• _OBJETIVO 1_
Según el texto sobre la Guerra Sucia, ¿en qué año se creó la Comisión para la Verdad y el Acceso a la Justicia?
• _OBJETIVO 2_
Prosigue el texto sobre la Guerra Sucia a partir de su última oración.

Hoy, medio siglo después, el país no es el mismo, pero el eco persiste. En 2025 la violencia se ha transformado: ya no es la guerra del Estado contra la guerrilla, sino del Estado y los cárteles por el control territorial, con la sociedad civil atrapada en medio. Sin embargo, hay continuidades imposibles de negar. La militarización sigue siendo la respuesta predilecta de los gobiernos. La impunidad, la moneda constante. Y las desapariciones —ayer de estudiantes y obreros rebeldes, hoy de jóvenes reclutados por el crimen organizado— continúan siendo la herida más profunda.
La Comisión para la Verdad y el Acceso a la Justicia en el caso de la Guerra Sucia, creada en 2021, representa un intento tardío de enfrentar lo ocurrido. Pero todavía no basta. No basta con reconocer que hubo crímenes de Estado: hace falta verdad completa, hace falta justicia real. Los archivos desclasificados muestran la magnitud del horror, pero los responsables —generales, policías, funcionarios— siguen intocados. La memoria sin justicia es apenas un monumento a la impunidad.

• _DATOS PROPORCIONADOS_
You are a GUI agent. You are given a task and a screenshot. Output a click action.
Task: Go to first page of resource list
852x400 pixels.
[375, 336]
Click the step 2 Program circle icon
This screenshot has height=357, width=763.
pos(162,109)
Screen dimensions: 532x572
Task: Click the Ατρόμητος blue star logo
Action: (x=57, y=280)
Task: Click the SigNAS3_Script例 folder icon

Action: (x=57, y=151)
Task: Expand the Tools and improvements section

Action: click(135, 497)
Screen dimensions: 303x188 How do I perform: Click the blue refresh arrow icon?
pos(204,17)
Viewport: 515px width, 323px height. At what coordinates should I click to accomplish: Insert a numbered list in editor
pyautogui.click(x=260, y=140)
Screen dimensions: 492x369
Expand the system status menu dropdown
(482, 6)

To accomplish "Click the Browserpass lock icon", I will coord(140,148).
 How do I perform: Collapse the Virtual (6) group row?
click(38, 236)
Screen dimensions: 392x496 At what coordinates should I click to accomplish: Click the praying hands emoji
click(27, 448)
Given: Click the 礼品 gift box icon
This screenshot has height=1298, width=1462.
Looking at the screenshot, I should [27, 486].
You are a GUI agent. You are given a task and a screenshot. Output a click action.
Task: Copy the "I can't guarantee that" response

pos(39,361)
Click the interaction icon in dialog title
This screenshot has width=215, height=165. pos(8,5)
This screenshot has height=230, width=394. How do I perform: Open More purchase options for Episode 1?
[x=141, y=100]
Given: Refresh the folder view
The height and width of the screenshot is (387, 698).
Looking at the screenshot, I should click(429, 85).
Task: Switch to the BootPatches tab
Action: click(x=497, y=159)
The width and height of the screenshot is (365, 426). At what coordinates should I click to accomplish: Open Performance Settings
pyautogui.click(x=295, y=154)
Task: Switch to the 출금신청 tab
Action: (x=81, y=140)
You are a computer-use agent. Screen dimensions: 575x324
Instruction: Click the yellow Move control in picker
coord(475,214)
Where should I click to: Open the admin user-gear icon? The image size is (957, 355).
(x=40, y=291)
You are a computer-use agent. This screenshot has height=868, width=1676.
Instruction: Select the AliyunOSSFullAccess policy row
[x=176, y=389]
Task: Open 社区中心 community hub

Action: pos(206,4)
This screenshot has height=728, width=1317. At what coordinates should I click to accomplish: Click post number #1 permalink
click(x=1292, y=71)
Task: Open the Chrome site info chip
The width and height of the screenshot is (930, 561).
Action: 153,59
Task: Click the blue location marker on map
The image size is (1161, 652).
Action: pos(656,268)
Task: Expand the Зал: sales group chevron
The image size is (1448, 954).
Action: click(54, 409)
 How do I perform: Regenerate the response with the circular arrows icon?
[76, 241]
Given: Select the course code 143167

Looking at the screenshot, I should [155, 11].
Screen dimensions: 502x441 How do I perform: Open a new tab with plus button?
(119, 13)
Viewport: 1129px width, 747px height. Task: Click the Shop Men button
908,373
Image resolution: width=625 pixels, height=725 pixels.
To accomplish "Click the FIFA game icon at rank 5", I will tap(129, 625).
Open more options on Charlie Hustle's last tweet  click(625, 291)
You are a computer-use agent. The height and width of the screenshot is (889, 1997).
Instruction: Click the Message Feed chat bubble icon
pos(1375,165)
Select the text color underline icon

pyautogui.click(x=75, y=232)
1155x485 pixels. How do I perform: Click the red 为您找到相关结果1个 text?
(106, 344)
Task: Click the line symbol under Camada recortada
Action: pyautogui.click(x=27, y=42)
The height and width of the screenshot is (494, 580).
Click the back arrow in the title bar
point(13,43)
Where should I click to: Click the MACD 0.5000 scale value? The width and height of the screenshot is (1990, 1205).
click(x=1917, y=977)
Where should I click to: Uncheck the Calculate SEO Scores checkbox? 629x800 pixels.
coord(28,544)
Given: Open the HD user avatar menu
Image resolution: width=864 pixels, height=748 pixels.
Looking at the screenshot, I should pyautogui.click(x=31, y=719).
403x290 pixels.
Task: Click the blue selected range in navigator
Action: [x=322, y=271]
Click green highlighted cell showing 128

• _RESULTADO DEL EJERCICIO 1_
En 2021.

• _RESULTADO DEL EJERCICIO 2_
Frente a esto, la LC23S permanece como un recuerdo incómodo, incómodo para el poder, incómodo incluso para la sociedad que prefiere mirar hacia adelante sin cargar con los fantasmas del pasado. La guerrilla fue derrotada, sí, pero su memoria sigue viva porque las preguntas que la originaron siguen vigentes: ¿quién decide quién puede hablar y quién debe callar? ¿Qué opciones tiene un pueblo cuando la democracia se convierte en un disfraz autoritario?
Los jóvenes de hoy no se alzan en armas, pero marchan por los desaparecidos, exigen justicia en Ayotzinapa, denuncian feminicidios, enfrentan a un Estado que continúa administrando la violencia en lugar de resolverla. La LC23S ya no existe, pero su sombra se proyecta sobre cada movilización que grita contra la impunidad.
México carga con una deuda que no ha querido pagar. No se trata de glorificar la violencia, sino de comprenderla. De entender que la Liga fue consecuencia, no causa. Consecuencia de un país cerrado, intolerante, represivo. Recordar a la LC23S es recordar que la democracia mexicana se edificó sobre cadáveres que nunca fueron reconocidos.
Medio siglo después, la lección es dura pero necesaria: la violencia política no nace sola, la fabrica el autoritarismo.
Un país que no escucha a sus muertos está condenado a repetir su historia.
El saber no descansa, la lectura provoca y el pensamiento sigue. Nos vemos en la siguiente columna.